- **Records to process**
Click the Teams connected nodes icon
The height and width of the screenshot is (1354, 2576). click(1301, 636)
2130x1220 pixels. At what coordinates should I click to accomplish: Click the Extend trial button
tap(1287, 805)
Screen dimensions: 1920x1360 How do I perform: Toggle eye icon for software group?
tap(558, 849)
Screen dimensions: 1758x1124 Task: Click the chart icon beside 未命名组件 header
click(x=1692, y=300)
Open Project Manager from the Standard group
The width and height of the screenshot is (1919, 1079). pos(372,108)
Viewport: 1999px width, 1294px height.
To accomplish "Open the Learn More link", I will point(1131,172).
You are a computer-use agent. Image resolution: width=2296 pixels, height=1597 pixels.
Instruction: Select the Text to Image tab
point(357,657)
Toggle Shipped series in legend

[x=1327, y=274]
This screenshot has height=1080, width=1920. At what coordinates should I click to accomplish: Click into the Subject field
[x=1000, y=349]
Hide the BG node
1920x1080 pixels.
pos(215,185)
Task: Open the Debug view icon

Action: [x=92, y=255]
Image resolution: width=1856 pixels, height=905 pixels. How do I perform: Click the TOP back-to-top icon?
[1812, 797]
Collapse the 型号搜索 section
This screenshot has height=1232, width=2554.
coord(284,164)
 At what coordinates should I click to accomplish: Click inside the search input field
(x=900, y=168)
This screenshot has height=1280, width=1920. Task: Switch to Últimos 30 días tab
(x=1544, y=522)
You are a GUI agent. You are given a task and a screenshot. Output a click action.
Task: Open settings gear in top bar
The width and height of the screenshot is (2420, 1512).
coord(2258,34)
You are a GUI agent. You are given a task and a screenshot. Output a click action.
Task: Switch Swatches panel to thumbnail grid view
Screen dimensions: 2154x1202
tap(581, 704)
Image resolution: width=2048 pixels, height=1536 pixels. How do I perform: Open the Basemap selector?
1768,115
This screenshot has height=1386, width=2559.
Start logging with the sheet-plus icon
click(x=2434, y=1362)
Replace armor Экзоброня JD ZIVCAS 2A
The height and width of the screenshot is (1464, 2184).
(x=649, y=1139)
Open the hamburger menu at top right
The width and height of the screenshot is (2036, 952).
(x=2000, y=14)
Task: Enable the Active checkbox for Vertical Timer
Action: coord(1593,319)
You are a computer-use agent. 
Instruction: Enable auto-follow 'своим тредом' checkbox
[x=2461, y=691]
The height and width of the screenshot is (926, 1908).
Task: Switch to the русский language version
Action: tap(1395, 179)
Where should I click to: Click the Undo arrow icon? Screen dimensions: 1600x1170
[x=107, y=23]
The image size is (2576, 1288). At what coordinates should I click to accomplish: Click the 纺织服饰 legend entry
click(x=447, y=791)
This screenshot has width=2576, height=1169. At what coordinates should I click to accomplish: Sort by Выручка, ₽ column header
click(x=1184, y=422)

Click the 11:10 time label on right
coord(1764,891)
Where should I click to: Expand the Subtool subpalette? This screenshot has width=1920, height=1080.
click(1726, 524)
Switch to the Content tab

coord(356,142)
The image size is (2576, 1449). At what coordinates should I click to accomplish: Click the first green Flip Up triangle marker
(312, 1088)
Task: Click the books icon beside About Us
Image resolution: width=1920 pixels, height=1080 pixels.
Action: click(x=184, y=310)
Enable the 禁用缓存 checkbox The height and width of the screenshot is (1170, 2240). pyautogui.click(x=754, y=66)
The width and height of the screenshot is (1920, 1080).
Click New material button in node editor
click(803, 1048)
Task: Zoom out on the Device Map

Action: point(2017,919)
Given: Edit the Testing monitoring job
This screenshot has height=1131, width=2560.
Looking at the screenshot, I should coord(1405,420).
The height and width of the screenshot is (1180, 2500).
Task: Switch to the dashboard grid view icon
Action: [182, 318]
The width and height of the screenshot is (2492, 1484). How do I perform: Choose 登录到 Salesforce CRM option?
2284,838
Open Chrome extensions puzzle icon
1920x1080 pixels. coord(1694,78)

- **Instructions to follow**
Find the number of lines in the records that contain "computer", and write that number only.

- **Answer**
2